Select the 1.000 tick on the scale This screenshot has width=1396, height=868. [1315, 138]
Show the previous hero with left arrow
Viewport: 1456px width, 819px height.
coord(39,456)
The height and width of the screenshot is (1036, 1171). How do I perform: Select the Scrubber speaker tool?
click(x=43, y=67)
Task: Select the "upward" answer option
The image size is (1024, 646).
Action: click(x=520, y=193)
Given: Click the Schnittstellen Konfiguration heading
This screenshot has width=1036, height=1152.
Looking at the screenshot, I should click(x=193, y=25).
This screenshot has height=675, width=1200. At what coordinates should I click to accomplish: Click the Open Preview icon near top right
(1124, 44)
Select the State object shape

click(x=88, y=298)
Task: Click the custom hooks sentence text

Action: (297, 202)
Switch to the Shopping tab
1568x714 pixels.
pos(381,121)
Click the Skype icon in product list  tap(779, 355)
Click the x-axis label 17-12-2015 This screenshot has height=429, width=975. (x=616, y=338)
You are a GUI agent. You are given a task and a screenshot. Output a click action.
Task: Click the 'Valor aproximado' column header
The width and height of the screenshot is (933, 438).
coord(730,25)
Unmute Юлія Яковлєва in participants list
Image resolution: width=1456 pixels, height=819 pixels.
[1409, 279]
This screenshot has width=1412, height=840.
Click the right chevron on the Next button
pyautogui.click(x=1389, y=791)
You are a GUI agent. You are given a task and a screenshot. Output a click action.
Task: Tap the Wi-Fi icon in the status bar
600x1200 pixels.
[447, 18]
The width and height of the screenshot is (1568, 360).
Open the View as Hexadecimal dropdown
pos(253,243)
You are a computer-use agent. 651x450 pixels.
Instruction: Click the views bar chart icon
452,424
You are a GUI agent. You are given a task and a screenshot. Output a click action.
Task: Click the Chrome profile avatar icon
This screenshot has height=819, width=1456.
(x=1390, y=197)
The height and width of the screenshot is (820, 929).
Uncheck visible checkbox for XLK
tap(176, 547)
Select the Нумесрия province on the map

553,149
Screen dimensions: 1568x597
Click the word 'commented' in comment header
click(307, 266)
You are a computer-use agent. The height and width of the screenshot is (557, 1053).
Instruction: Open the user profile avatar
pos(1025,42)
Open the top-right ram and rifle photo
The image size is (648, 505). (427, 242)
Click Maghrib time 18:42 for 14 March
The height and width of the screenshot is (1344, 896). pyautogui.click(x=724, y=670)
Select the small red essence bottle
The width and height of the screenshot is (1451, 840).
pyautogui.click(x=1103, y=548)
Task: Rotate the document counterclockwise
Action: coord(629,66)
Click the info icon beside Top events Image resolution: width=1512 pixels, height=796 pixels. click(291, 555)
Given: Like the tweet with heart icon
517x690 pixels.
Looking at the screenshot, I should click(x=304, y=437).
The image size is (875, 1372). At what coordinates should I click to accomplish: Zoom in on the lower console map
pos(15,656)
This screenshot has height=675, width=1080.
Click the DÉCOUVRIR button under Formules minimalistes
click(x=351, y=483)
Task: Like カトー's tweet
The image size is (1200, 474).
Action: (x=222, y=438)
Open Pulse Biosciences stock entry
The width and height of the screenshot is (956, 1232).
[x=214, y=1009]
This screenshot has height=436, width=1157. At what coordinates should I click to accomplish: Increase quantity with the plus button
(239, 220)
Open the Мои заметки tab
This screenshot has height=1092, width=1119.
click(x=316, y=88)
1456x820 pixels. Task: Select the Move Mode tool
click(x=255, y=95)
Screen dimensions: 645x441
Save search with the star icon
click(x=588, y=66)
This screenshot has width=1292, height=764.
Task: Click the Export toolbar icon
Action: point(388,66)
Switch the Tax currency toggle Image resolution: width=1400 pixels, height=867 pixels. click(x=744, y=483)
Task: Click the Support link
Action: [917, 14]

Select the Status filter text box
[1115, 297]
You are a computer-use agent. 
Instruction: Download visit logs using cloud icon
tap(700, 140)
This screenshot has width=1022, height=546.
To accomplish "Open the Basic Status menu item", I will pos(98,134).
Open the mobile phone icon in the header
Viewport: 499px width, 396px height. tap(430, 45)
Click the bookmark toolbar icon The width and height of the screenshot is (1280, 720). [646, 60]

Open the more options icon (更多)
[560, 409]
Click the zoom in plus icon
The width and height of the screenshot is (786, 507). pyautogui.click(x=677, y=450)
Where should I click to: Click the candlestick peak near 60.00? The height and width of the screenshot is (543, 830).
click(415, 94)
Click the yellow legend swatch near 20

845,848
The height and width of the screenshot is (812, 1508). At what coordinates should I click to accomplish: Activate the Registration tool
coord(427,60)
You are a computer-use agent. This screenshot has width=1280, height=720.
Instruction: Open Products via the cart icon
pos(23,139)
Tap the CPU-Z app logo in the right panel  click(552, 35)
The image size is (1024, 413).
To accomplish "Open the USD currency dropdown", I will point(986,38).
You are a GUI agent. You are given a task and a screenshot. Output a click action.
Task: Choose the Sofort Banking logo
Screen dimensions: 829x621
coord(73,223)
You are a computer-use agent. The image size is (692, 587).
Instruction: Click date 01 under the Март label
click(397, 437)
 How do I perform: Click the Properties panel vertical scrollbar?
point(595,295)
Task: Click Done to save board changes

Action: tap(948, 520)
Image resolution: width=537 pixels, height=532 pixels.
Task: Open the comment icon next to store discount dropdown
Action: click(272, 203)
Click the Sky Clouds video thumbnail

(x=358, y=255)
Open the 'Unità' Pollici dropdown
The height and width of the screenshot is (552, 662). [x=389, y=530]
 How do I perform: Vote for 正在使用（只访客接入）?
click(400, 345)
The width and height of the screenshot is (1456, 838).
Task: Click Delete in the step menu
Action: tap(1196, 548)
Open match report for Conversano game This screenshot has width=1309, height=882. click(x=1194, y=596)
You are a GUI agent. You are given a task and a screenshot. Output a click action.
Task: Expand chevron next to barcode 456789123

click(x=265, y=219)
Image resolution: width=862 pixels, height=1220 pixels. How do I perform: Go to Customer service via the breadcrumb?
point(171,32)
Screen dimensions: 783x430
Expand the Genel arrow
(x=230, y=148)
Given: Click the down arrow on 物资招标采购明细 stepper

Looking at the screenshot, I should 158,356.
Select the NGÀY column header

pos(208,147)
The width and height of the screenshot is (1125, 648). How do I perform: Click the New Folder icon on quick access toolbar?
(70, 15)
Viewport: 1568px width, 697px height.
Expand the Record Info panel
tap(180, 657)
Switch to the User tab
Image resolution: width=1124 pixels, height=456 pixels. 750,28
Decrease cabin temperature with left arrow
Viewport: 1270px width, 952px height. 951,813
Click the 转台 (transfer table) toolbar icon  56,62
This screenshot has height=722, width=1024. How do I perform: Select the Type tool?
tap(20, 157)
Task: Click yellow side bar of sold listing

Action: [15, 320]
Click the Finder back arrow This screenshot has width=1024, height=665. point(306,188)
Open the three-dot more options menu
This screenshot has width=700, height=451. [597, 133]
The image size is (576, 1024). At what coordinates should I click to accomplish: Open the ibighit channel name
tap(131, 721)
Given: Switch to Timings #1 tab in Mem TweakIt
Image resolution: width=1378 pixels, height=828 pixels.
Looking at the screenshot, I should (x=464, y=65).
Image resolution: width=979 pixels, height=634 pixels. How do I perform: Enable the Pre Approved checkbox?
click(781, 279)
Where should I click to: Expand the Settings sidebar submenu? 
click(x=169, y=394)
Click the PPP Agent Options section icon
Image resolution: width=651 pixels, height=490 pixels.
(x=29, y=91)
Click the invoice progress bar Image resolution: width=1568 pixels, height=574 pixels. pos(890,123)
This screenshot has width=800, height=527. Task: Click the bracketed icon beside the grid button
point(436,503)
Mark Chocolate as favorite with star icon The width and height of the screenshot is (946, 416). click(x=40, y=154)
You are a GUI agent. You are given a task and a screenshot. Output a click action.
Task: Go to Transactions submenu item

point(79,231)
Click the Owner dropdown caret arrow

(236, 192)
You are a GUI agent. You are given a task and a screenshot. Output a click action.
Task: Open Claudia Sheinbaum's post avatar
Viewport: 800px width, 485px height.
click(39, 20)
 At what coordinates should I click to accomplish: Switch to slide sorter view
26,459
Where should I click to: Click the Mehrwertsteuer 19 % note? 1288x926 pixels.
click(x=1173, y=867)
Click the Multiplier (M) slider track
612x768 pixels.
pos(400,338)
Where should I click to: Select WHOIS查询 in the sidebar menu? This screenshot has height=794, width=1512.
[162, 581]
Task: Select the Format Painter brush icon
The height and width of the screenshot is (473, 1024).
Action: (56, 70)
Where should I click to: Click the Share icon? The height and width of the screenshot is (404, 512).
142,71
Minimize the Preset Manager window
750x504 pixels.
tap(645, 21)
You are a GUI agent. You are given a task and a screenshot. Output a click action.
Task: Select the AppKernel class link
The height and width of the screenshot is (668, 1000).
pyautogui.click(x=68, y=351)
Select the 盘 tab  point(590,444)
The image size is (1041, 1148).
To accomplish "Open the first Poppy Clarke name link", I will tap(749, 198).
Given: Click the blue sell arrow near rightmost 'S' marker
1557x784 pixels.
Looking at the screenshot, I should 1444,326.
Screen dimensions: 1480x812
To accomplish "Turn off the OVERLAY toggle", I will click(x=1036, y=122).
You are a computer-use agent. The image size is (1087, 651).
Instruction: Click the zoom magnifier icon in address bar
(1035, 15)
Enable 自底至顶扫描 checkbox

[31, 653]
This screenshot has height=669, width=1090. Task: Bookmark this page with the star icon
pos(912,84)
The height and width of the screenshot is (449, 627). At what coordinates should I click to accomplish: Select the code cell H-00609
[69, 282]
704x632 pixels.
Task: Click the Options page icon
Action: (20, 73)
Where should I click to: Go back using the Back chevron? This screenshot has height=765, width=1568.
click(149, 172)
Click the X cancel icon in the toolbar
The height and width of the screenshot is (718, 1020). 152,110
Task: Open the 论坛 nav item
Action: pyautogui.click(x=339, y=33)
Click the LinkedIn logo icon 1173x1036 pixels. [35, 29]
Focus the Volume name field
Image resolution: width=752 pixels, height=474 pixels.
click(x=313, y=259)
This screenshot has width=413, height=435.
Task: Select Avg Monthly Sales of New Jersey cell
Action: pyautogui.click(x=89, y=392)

※ ※ ※

Stated task => Put the entries starting at the line containing "Switch to the Shopping tab" and ending at the line containing "The image size is (648, 505). (427, 242)" into a JSON list of strings, one string per line, leaving out blank lines.

Exercise answer =>
[
  "Switch to the Shopping tab",
  "1568x714 pixels.",
  "pos(381,121)",
  "Click the Skype icon in product list  tap(779, 355)",
  "Click the x-axis label 17-12-2015 This screenshot has height=429, width=975. (x=616, y=338)",
  "You are a GUI agent. You are given a task and a screenshot. Output a click action.",
  "Task: Click the 'Valor aproximado' column header",
  "The width and height of the screenshot is (933, 438).",
  "coord(730,25)",
  "Unmute Юлія Яковлєва in participants list",
  "Image resolution: width=1456 pixels, height=819 pixels.",
  "[1409, 279]",
  "This screenshot has width=1412, height=840.",
  "Click the right chevron on the Next button",
  "pyautogui.click(x=1389, y=791)",
  "You are a GUI agent. You are given a task and a screenshot. Output a click action.",
  "Task: Tap the Wi-Fi icon in the status bar",
  "600x1200 pixels.",
  "[447, 18]",
  "The width and height of the screenshot is (1568, 360).",
  "Open the View as Hexadecimal dropdown",
  "pos(253,243)",
  "You are a computer-use agent. 651x450 pixels.",
  "Instruction: Click the views bar chart icon",
  "452,424",
  "You are a GUI agent. You are given a task and a screenshot. Output a click action.",
  "Task: Click the Chrome profile avatar icon",
  "This screenshot has height=819, width=1456.",
  "(x=1390, y=197)",
  "The height and width of the screenshot is (820, 929).",
  "Uncheck visible checkbox for XLK",
  "tap(176, 547)",
  "Select the Нумесрия province on the map",
  "553,149",
  "Screen dimensions: 1568x597",
  "Click the word 'commented' in comment header",
  "click(307, 266)",
  "You are a computer-use agent. The height and width of the screenshot is (557, 1053).",
  "Instruction: Open the user profile avatar",
  "pos(1025,42)",
  "Open the top-right ram and rifle photo",
  "The image size is (648, 505). (427, 242)"
]